3 min readApr 30, 2020
🌱 Simplify the WHAT
- Keep it simple.
- Look for Colors 🌈 in Plants (phytonutrients, fibers, anti-oxydants).
- Go for Quality (local, seasonal & fresh) and Nutrient Density (vitamins, minerals) with Whole Plant Foods.
- Cook from Scratch.
- When in Doubt Eat more Plants!
🌱 Become Mindful of the WHEN
- Eat preferably during the day.
- Experiment a 10-hour eating window, from sunrise to sunset.
- Fast while your sleep and just extend the fasting time before you sleep and after.
Read more on Time Restricted Eating.
Synchronise your activities with the Circadian Rhythm, the 24 hours cycle.
- Be Active, Eat during day time
- Rest, Recover and Sleep during nighttime.
🌱 Don’t worry so much on the HOW-MUCH
- Forget to counting calories and ratios of macronutrients (carbs, proteins or lipids).
- Focus on what’s essential not what you can measure.
- Eat slowly, Enjoy your meal and simply avoid over-eating.
🌱 Focus on your recovery
- Being physically active generates stress, micro-damages and physical fatigue.
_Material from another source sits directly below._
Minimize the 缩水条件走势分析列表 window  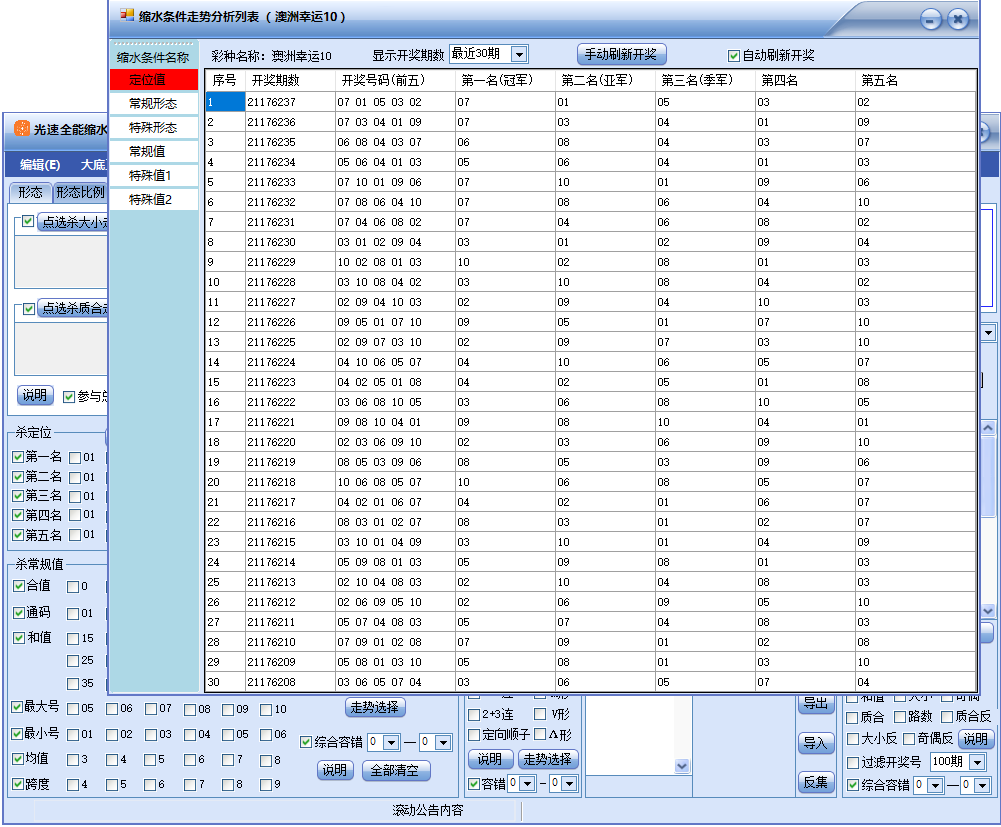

Ouch…!
- When you rest or sleep, you start the recovery process. Your body gets time to repair, regenerate and adapt.
- Train, Rest, Recover and Repeat. This process allows you to train better.
🌱 It is not a diet, it’s lifestyle
- You are what you DO daily, including what/when and how much you sleep, eat and move.
- Each day is a new life. Enjoy it. Make the best out of it.
- Adaptation happens when you Rest. Quality Sleep is the number one priority in Self-Care.
🌱a Super-Myth Buster
- You don’t become Superman by eating “Superfoods” or Supplements.
- Yes, whole plant food can boost your recovery. BUT plant foods are not performance enhancers (unlike E.P.O.). Despite being called «Superfoods» or super powders, spirulina or chlorella will not transform you into Wonder Woman or Spiderman…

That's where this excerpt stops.